▶ Consigna
Responda según el fragmento sobre el conocimiento histórico:
(a) ¿Qué tipo de racionalidad dice suponer la teoría del filósofo británico?
(b) ¿En qué formas dejó el pasado huellas en el presente, según Walsh?
(c) ¿Qué distinción de Descartes se menciona?

─── Fragmento del documento

Así, en la medida en que la tarea del historiador se concibe como una búsqueda de coherencias y unidades discernibles en el pasado (estructuras), como un rastreo de conexiones y relaciones entre ideas, y como un relato significativo e inteligible de los acontecimientos, es que viene implicada la reflexión sobre la “lógica del pensamiento histórico”, es decir, lo digno a evaluar serán los medios y procesos de pensamiento por los cuales el historiador llega a sus conclusiones. En palabras del filósofo británico: “la única racionalidad del proceso histórico que mi teoría supone, es una especie de racionalidad superficial: el hecho de que este, aquel y el otro acontecimiento puedan ser agrupados como partes de un movimiento general”.35

Ahora bien ¿cómo puede el historiador conocer el pasado? Si bien la historia es, dice Walsh, una forma de conocimiento con rasgos peculiares, no es tan diferente de la ciencia natural ni aun del sentido común. Como toda ciencia, la historia se halla ante cuestiones que se presentan en la teoría del conocimiento en general. Un aspecto que diferencia a la historia de las ciencias naturales es que su objeto de estudio son hechos pasados, los cuales, obviamente, ya no son accesibles a la inspección directa. Esto pone en dificultad las proposiciones y explicaciones del historiador pues ¿cómo podemos someterlas a prueba? Aunque el pasado, continúa Walsh, “no es accesible a la inspección directa, dejó amplias huellas de sí en el presente en forma de documentos, construcciones, monedas, instituciones, procedimiento, etc.”36 Y es gracias a esas huellas que el historiador puede mirar, explicar y representar los hechos. De tal modo que “todo aserto que haga el historiador debe estar apoyado en una suerte de testimonio, directo o indirecto. No se dará crédito a supuestos asertos históricos que descansen sobre cualquier otra base (por ejemplo, sobre la sola imaginación del historiador). En el mejor caso, son conjeturas inspiradas, en el peor, meras ficciones”.37 Así, “los hechos históricos tienen que ser comprobados en cada caso […] Es deber del historiador [por tanto] basar todos sus asertos sobre los testimonios disponibles”.38

El pasado, aunque ausente, tiene presencia, es un ente-presente que se manifiesta en las huellas o testimonios los cuales, en última instancia, funcionan como el centro que detiene el juego de la imaginación, de la ficción, de la contingencia y la paradoja. Como ente-presente, el pasado es una realidad en sí: [los hechos pasados] “son independientemente de quien los investiga; en cierto modo existen piense o no alguien en ellos. Son lo que describimos como ‘riguroso’, ‘tenaz’ o también ‘dado’”, afirma Walsh.39 De esta manera, el pasado se da tal y como es a través de las huellas, es decir, en tanto que su realidad específica y esencial está allí puesta y dada para el historiador. Esas consideraciones nos orientan en la línea onto-metafísica iniciada por Descartes y su distinción entre res cogitans (sujeto cognoscente) y res extensa (objeto cognoscible): el historiador se arroja a la cosa misma, a la realidad externa e independiente de él; dispone del pasado en tanto que objeto indubitable de percepción, develando, de esta manera, su esencia e identidad.

──────
─── Líneas de datos

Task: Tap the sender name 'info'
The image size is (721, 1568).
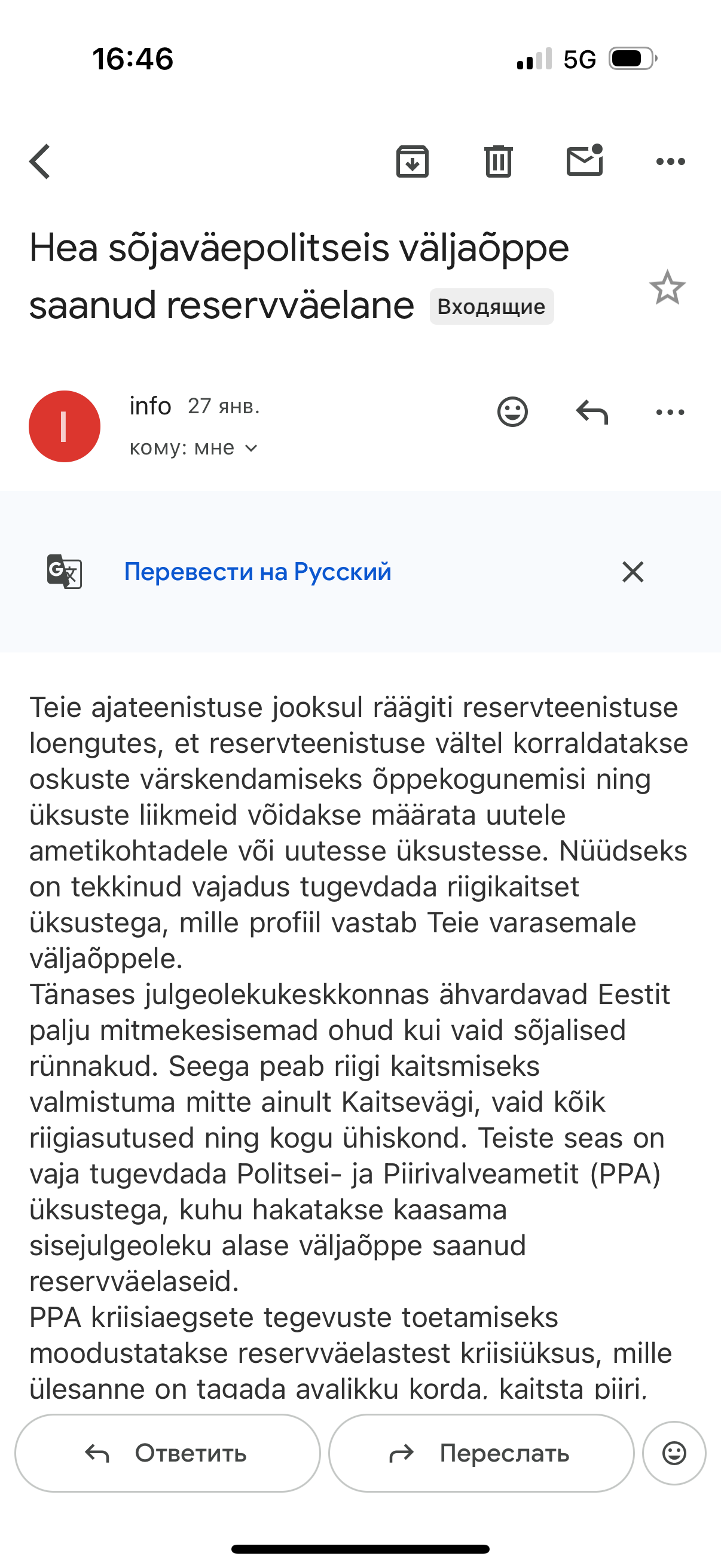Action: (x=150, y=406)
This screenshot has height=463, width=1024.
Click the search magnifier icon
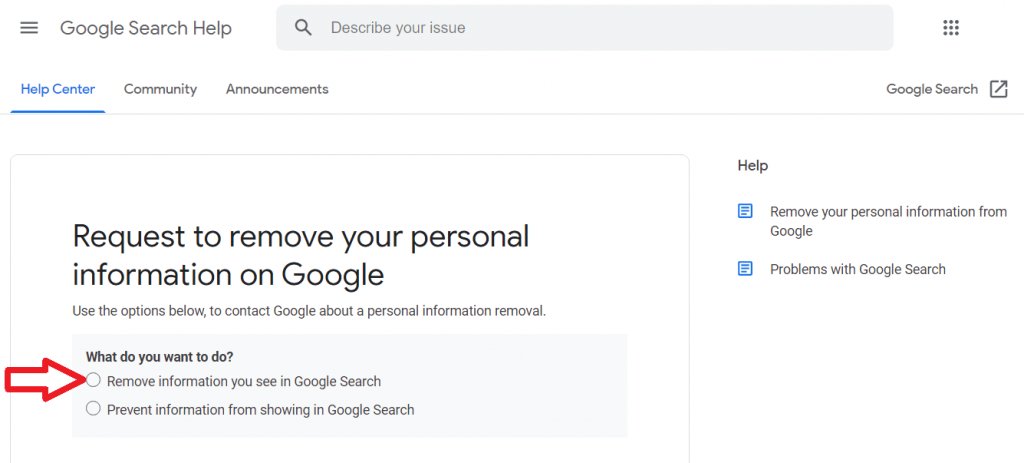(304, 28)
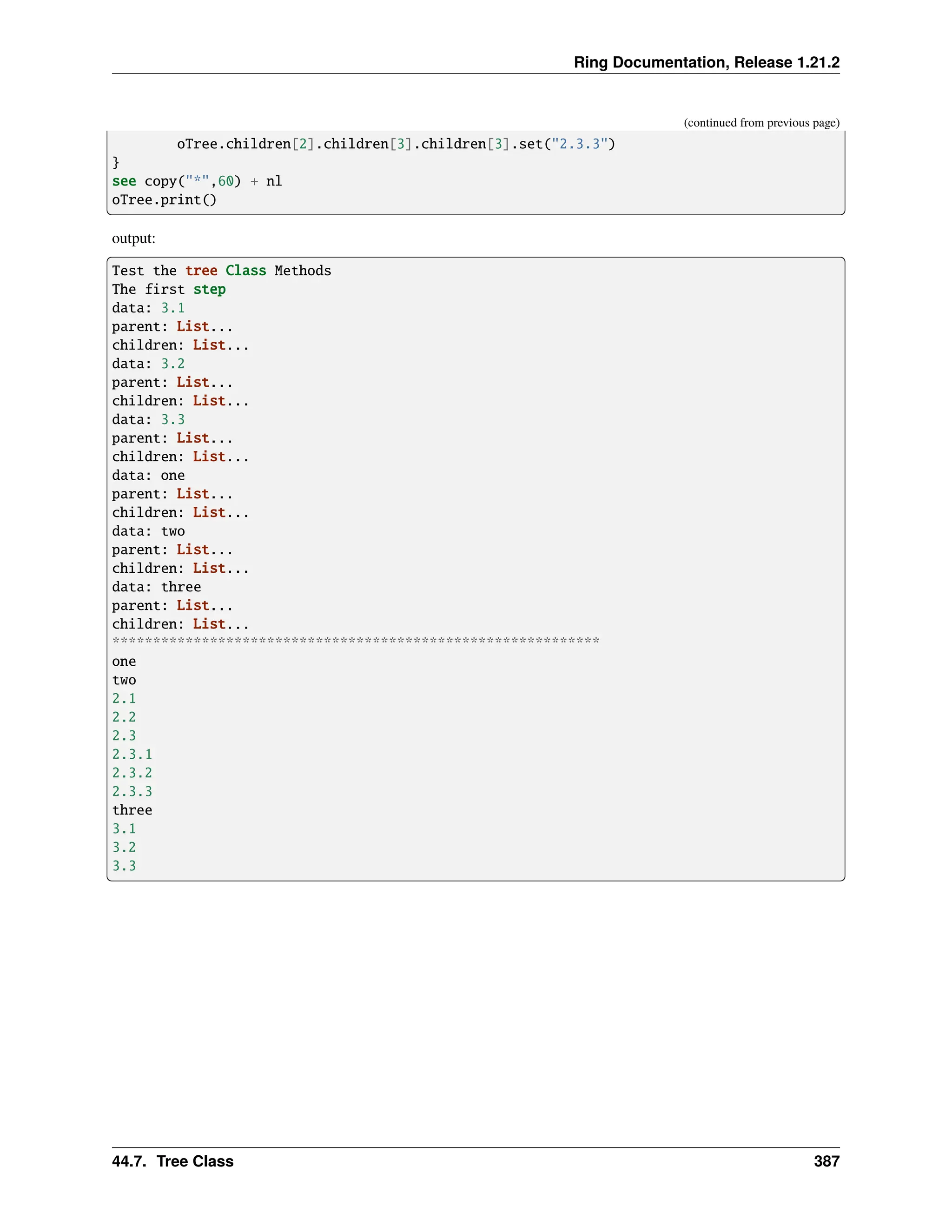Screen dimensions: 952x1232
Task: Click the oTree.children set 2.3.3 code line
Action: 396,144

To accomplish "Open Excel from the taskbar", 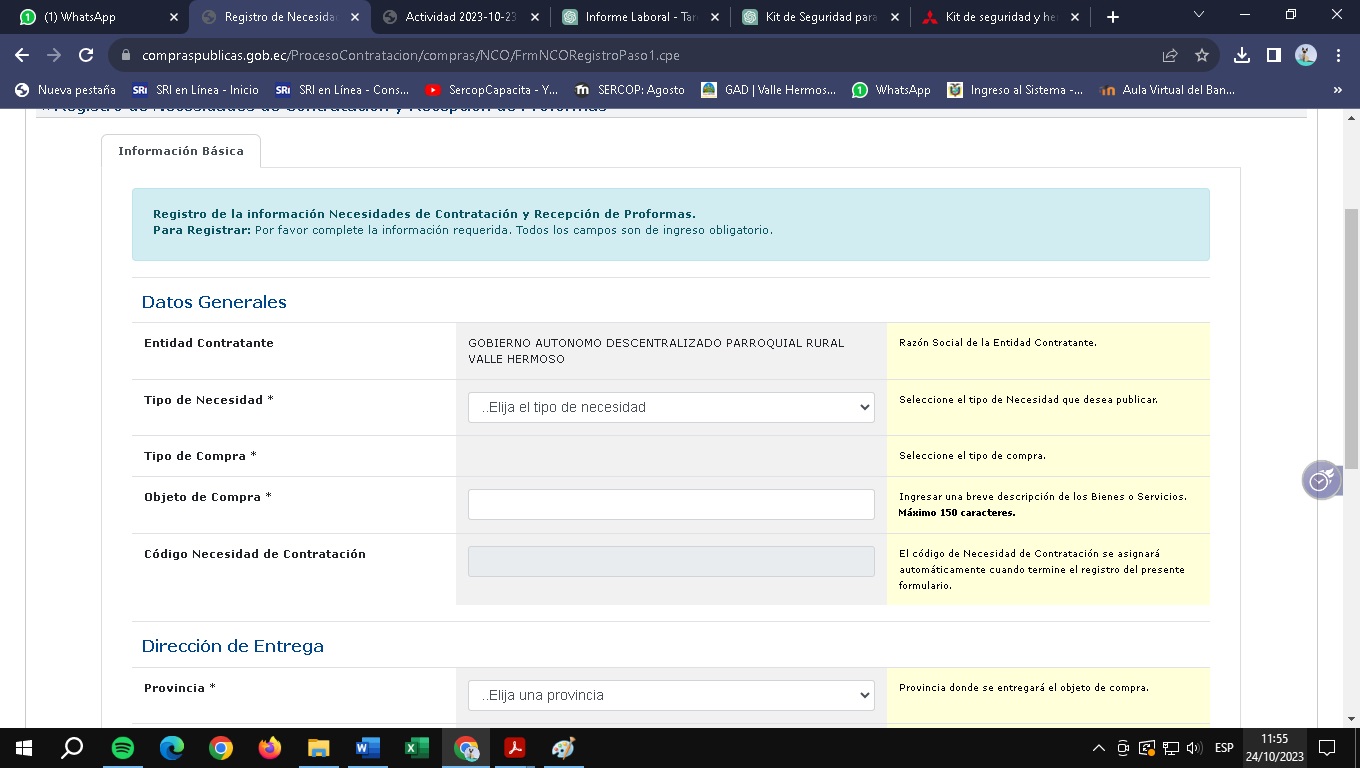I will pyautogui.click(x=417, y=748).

──────
─── Líneas de datos

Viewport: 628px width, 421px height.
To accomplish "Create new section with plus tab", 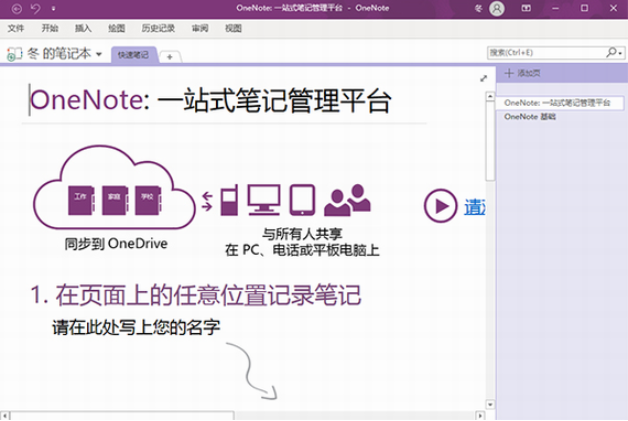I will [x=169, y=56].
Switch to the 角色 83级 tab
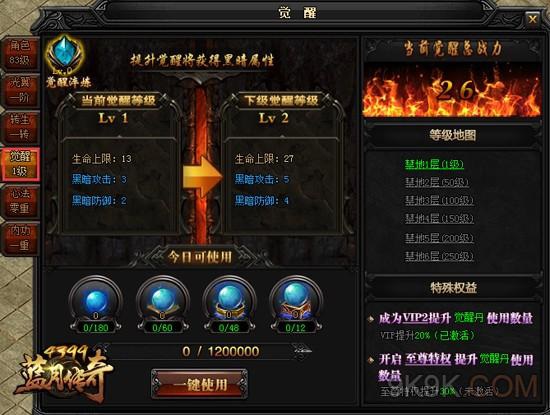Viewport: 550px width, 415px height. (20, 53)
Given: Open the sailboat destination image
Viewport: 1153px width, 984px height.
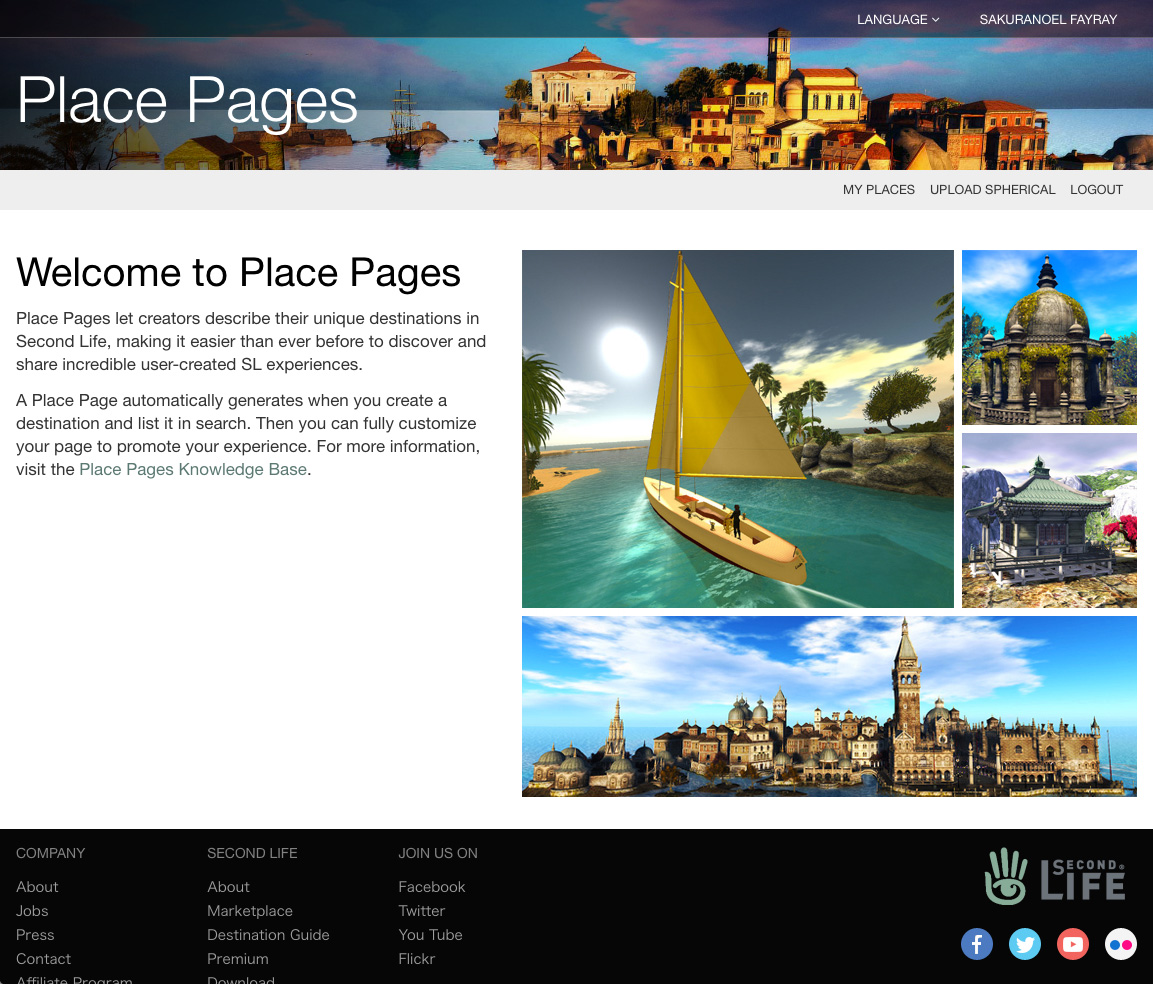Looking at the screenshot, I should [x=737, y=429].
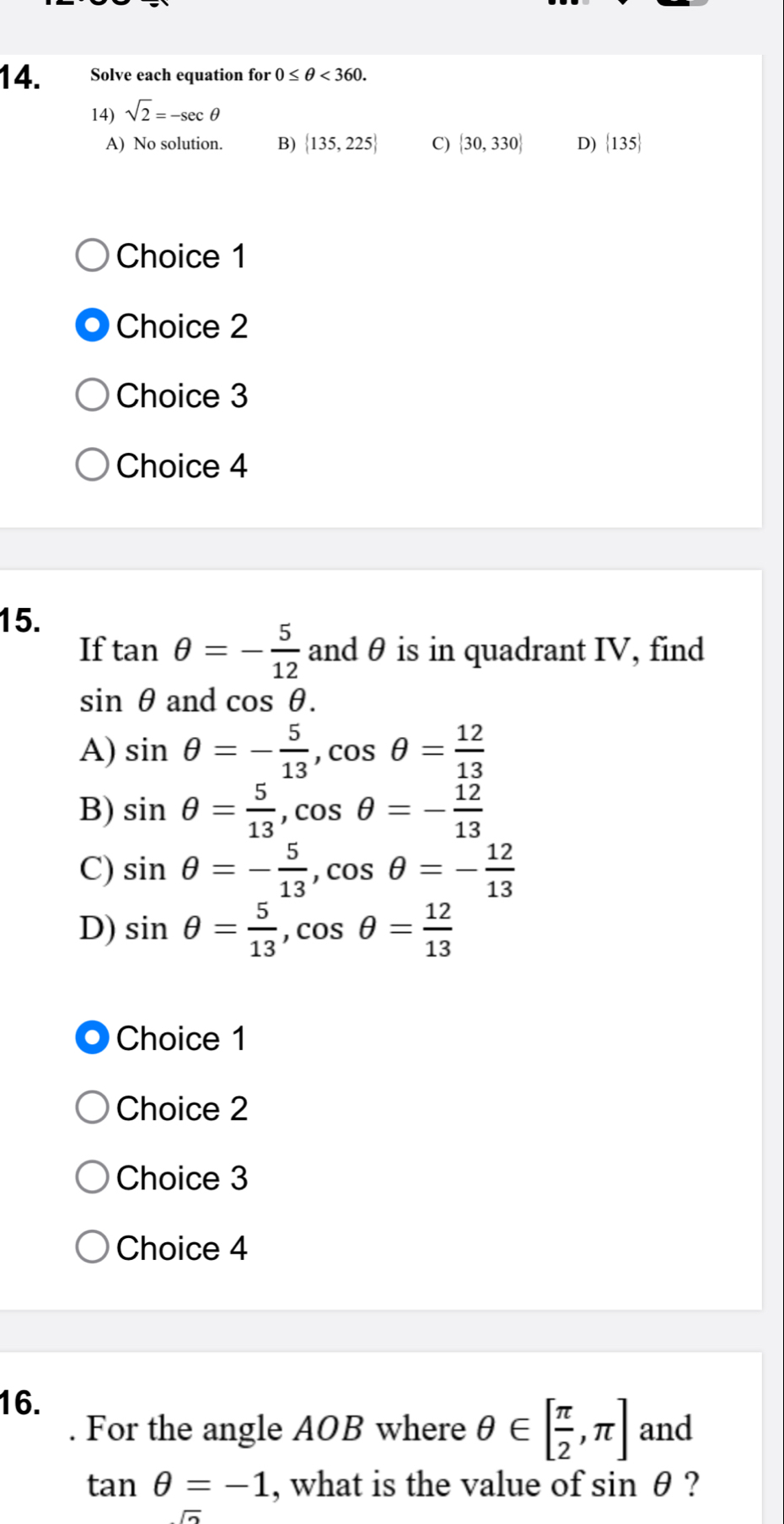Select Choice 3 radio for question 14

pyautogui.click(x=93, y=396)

──────
─── Líneas de datos

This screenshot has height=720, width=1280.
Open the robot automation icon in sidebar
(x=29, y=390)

──────

▶ Respuesta
(a) Una especie de racionalidad superficial.
(b) En documentos, construcciones, monedas, instituciones, procedimientos, etc.
(c) La distinción entre res cogitans (sujeto cognoscente) y res extensa (objeto cognoscible).